There's something a bit humiliating about knowing how popular your book is. One way is to scan the online ratings. My heart quickened when I saw the sales of my recent book on Pompeii, Fires of Vesuvius
, reaching double figures on several sites; and it slowed again as it slipped to the hundreds then thousands. But in the UK, a better way of seeing who you reach with what you write is the statistics provided by the Public Lending Right
This scheme was set up in 1979, paid by the government. It gives British authors a tiny royalty for each time their books are borrowed from a British public library. They don't actually know the real total, of course, but each year they sample a few libraries and multiply from there. And they make a payout on that basis. This year's has just been announced.
Don't hold your breath. In the last twelve months I made all of £22 (slightly down from last year's £24). Out of the 23,000 authors who benefit, more than 17,000 get between £1 and £99. Just 352 get between £5,000 and £6,600 (where the payment is capped). I only once did considerably better, and that was when one of the randomly selected libraries was in my home town — obviously all my mother's friends had been borrowing me like mad (innocently, I should say — as the names of the libraries are deadly secret).

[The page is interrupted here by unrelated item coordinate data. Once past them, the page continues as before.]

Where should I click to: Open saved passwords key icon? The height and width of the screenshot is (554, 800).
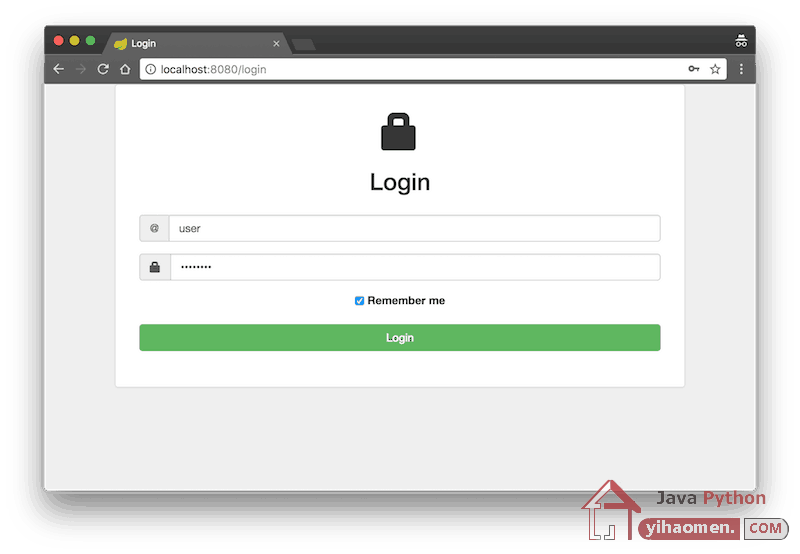point(694,68)
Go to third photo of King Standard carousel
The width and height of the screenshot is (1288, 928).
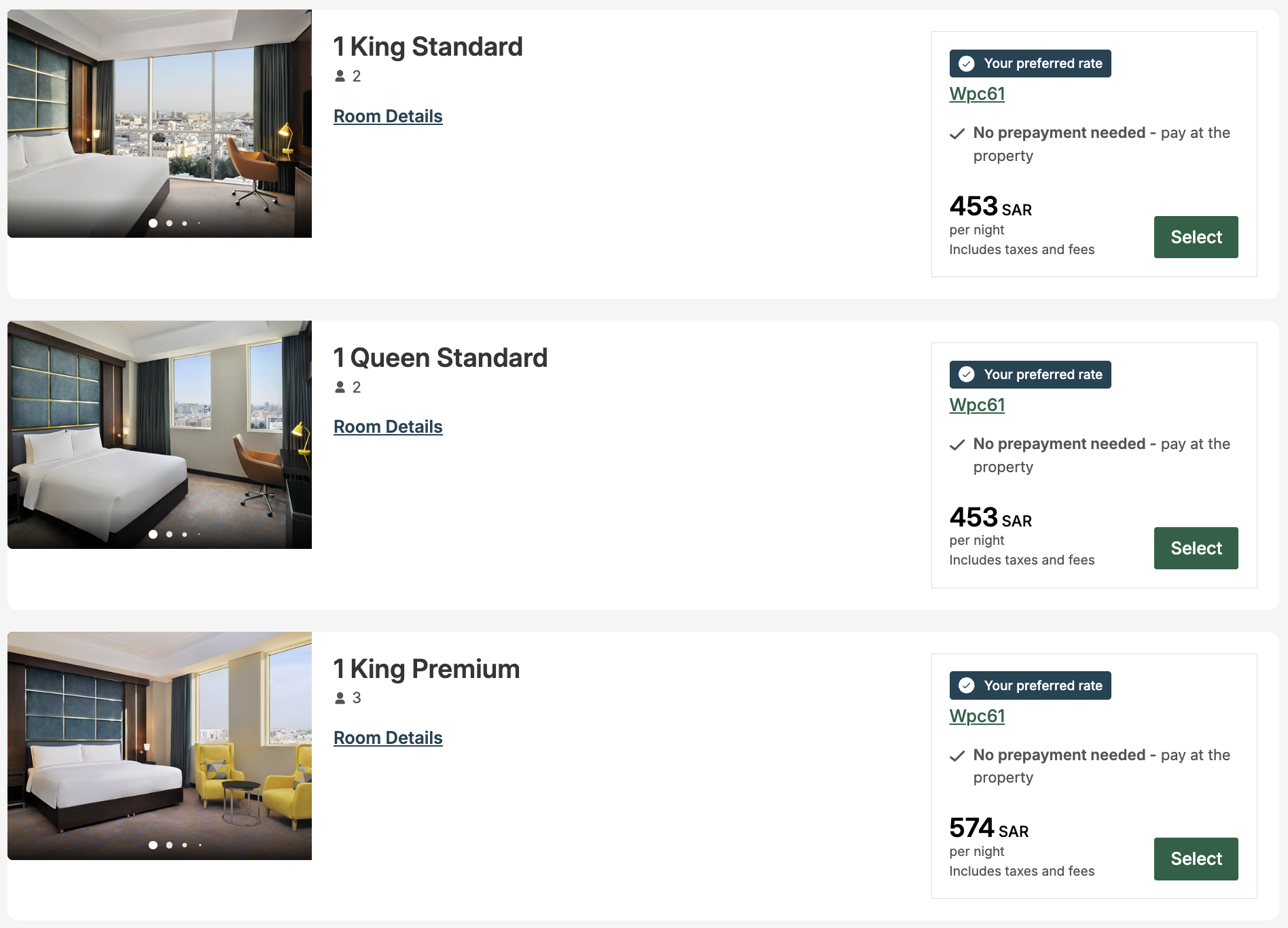[185, 223]
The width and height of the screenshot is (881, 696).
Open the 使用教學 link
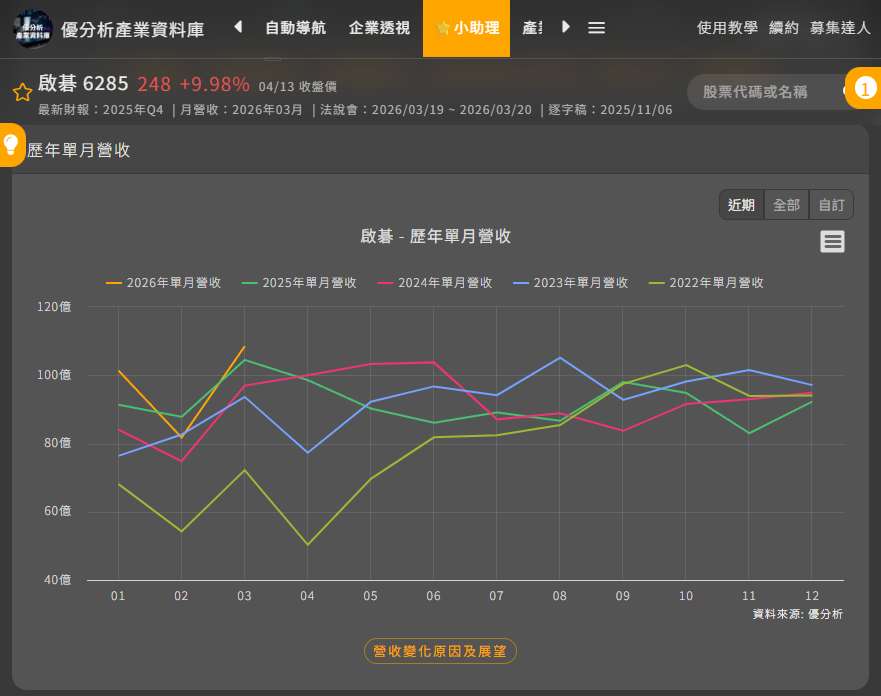click(x=727, y=28)
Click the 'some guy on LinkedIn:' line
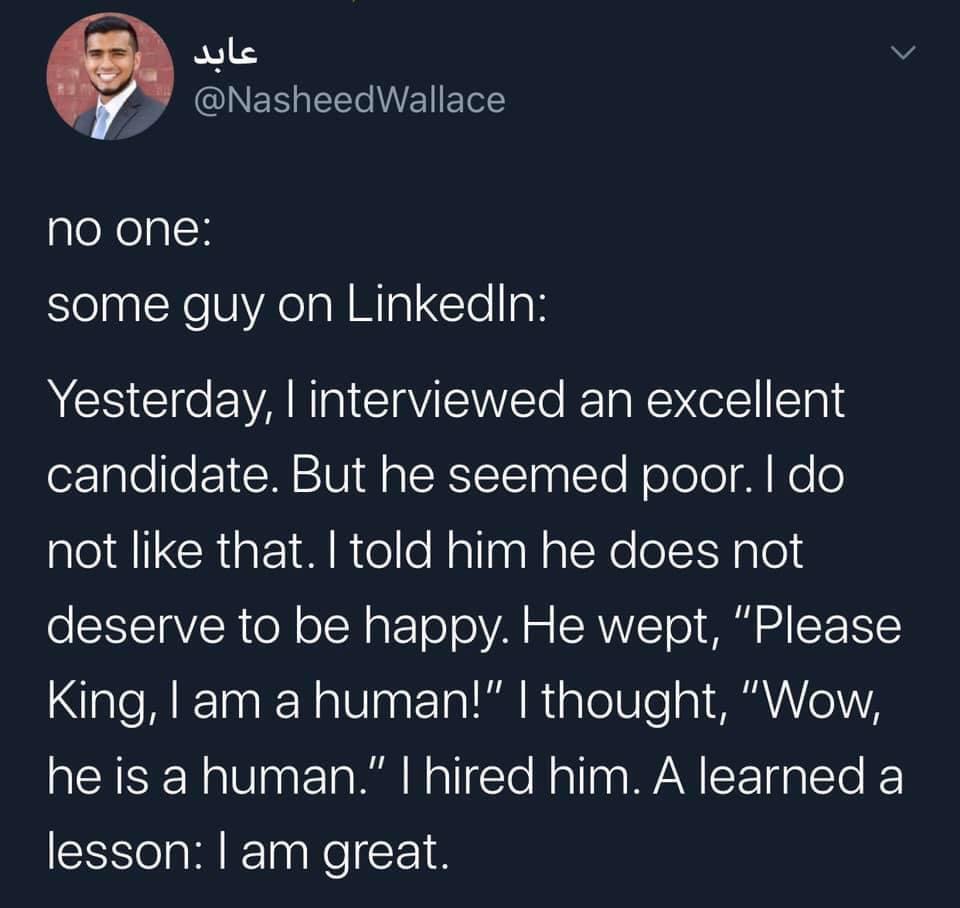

The scheme is hugely important and a pledge of good faith from government to author. But it's not all that great news for the historians amongst us. The only "adult" nonfiction author in the top 100 is James Martin, with his environmental/new technologies book, The Meaning of the 21st Century. In fact, more than 40 percent of the books loaned are fiction, with J. K. Rowling's Harry Potter and the Deathly Hallows coming in first. All the best borrowed authors, each with a million library loans over the year (James Patterson, Jacqueline Wilson, Daisy Meadows, and Nora Roberts), are fiction writers.
But even if you look into the nonfiction hits (much lower down the charts than the fiction), there is still not much comfort for the historian. No Schama or Fergusson. Next after James Martin, comes a British comedian's autobiography, Griff Rhys Jones's Semi-Detached, and then a Bill Bryson.
This may all seem a gloomy prospect for even low-brow history. But I am trying to look on the bright-side. I'm spending my £22 on a nice couple of bottle of wine, and reflecting that maybe people buy non-fiction rather than borrow it.
But, just in case, I've registered my new Fires of Vesuvius for next year's payout.